Some Conservatives short-sightedly welcomed the rise of Jeremy Corbyn to the Labour leadership because they hoped it would make Labour unelectable. It might, but accidents happen in politics. What it has done is to put lunatic policies into mainstream discussion. Because of his official status his pronouncements have to be covered by the media as if they were serious viable policy. We now have to listen daily to ideas that were discredited decades ago. Back from oblivion have come the nostrums of state-run businesses and punitive tax rates on those disapproved of. His appointment of like-minded colleagues has dispelled any notion that he might be a coalition builder and someone who can create the compromises that real-world government is built upon.

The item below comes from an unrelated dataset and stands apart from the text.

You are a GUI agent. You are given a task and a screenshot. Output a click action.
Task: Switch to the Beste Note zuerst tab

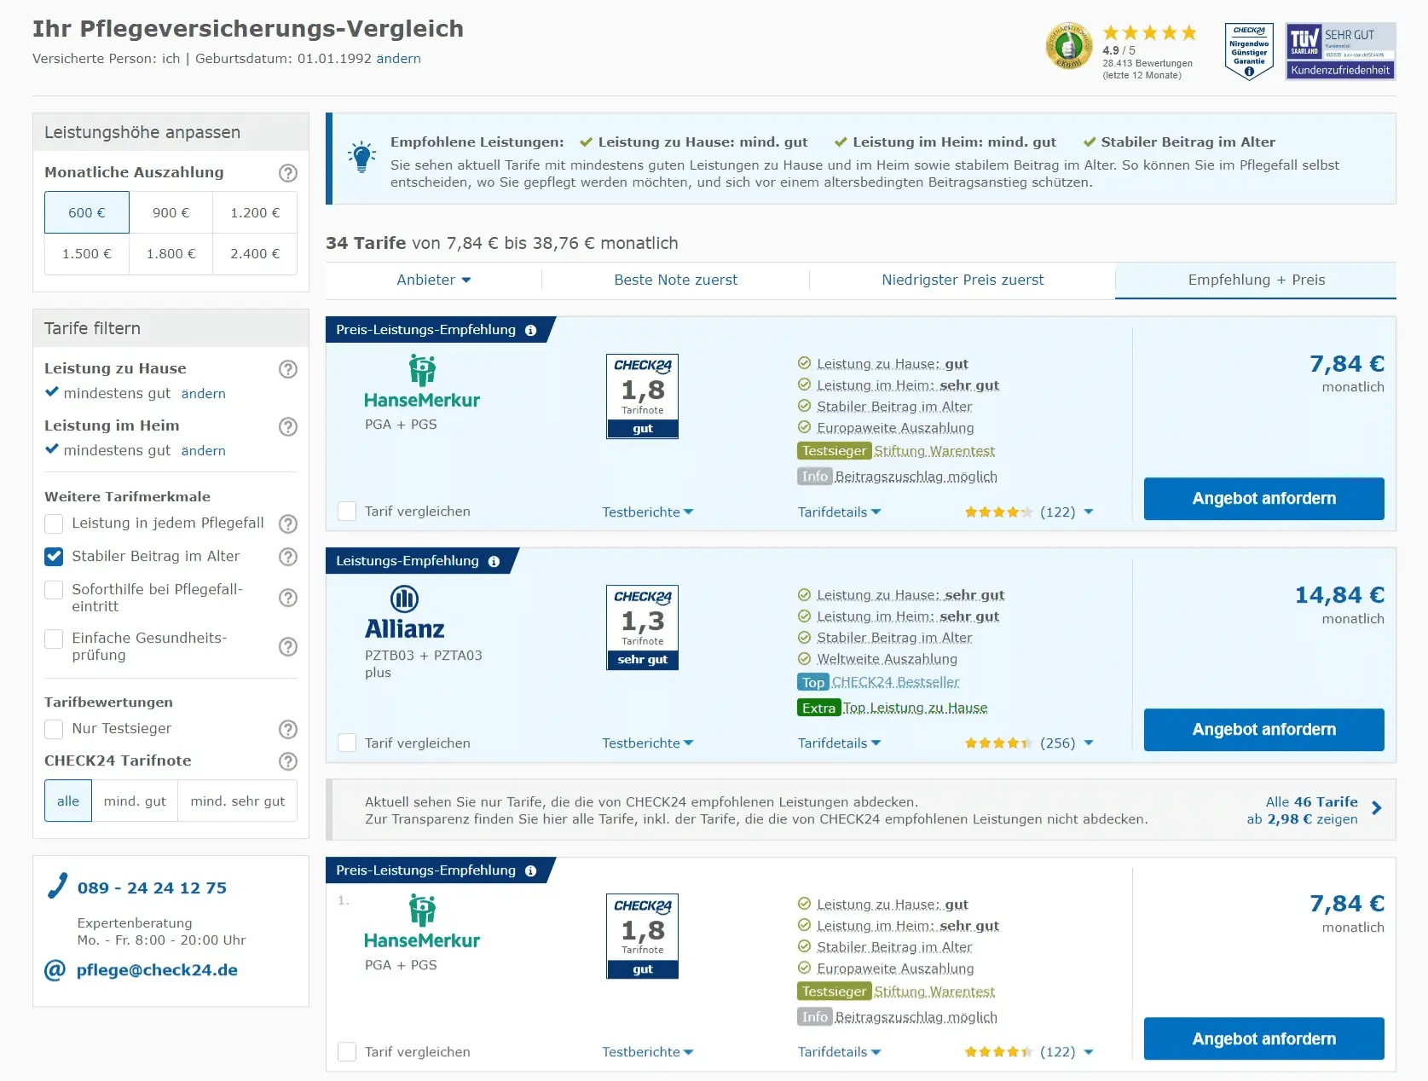point(676,280)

The fanatical zealotry of some of his supporters, and the hatred they exude towards opponents, gives us some idea of the sort of politics that could be inflicted upon the country.

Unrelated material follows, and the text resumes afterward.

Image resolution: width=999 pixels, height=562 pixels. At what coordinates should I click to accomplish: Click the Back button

The danger has to be confronted. The ideas and arguments put out in support of extremist proposals have to be shown to be dangerous, impractical nonsense. These have been tried many times and have failed many times. The arguments for free choice, competition and enterprise, have to be made again and won again. We will play a part in that. Some of what we say will be well-known to some of our loyal readers, but it is worth saying it to a new audience who might otherwise be fooled into thinking that the state can run businesses efficiently, or that government can run people's lives better than they can do so themselves.

We will publish a series of posts which remind people of the core principles of why liberty and markets are usually better than governments and state officials at improving people's lives.  We will look forward, as we always do, and innovate ideas that can address problems and shortcomings with practical solutions.  But we will occasionally look back to the reasons why Socialism failed before, and why it would fail again, were it to be given the chance.